## What you should do
Reproduce, please, only the lines from the first line below to the line containing "You are a computer-use agent. Screen", inclusive.

## Dataset content
------------------------
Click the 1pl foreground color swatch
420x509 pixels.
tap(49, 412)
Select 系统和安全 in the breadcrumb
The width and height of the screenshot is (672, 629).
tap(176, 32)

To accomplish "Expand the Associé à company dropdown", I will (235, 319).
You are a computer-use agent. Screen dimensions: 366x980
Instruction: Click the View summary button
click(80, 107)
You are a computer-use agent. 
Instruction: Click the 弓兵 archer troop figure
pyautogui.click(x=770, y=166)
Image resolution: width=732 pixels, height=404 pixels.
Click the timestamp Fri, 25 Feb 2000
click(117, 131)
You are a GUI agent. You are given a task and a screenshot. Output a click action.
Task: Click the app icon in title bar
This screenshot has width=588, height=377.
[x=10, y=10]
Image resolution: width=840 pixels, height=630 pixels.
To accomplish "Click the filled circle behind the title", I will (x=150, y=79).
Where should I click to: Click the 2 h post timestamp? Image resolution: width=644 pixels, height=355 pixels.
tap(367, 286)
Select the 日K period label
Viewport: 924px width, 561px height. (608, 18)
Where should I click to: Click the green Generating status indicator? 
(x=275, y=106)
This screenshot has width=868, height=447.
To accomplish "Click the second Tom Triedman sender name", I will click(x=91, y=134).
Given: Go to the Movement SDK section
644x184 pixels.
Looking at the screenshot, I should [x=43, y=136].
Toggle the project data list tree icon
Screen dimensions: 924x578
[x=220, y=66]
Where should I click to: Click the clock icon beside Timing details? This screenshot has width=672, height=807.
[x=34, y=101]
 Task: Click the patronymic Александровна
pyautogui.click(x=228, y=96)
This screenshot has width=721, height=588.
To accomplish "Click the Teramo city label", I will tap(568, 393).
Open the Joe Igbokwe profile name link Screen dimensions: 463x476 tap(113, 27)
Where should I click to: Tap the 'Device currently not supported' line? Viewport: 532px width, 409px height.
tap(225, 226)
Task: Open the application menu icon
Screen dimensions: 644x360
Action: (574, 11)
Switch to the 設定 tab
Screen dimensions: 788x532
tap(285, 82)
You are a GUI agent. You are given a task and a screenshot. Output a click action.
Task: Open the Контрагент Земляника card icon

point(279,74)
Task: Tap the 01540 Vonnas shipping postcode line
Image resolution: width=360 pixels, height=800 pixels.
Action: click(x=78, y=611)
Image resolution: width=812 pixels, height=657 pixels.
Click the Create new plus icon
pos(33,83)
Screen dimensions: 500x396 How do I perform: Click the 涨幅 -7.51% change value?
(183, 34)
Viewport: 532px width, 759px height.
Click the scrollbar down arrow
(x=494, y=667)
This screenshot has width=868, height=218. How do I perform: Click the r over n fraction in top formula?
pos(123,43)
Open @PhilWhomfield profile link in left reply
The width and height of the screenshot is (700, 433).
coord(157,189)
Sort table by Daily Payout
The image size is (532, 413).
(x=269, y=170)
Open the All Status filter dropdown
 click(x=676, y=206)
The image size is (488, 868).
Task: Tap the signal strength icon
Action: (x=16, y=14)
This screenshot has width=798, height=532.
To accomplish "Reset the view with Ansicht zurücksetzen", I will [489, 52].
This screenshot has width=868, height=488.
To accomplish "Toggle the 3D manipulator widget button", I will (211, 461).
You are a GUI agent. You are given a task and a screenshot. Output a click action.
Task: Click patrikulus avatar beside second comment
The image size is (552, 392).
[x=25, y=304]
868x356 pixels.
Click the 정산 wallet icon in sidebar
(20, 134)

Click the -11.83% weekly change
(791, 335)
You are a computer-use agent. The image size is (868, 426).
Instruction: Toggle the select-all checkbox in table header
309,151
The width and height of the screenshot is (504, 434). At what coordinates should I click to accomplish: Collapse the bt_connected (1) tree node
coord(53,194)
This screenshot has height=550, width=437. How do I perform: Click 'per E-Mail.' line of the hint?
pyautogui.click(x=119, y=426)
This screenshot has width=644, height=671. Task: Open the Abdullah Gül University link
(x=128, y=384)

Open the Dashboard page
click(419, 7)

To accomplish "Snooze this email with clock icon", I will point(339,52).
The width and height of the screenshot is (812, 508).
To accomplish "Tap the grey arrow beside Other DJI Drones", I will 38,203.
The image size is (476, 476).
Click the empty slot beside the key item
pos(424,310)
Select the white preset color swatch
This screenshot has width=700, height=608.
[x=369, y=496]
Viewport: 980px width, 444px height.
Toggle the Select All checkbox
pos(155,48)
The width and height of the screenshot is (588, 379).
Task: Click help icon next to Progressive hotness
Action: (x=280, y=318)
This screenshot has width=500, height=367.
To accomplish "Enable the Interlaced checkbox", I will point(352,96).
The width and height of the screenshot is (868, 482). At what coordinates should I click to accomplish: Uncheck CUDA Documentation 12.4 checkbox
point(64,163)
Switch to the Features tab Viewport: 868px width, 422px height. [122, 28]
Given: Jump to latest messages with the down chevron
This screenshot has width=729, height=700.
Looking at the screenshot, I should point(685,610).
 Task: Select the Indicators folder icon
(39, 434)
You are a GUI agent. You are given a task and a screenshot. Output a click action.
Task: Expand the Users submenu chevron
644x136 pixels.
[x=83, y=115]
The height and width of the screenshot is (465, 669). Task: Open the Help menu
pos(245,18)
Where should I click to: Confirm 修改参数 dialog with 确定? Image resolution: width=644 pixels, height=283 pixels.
------------------------
## Task solution
Click the 1pl foreground color swatch
420x509 pixels.
tap(49, 412)
Select 系统和安全 in the breadcrumb
The width and height of the screenshot is (672, 629).
tap(176, 32)

To accomplish "Expand the Associé à company dropdown", I will (235, 319).
You are a computer-use agent. Screen dimensions: 366x980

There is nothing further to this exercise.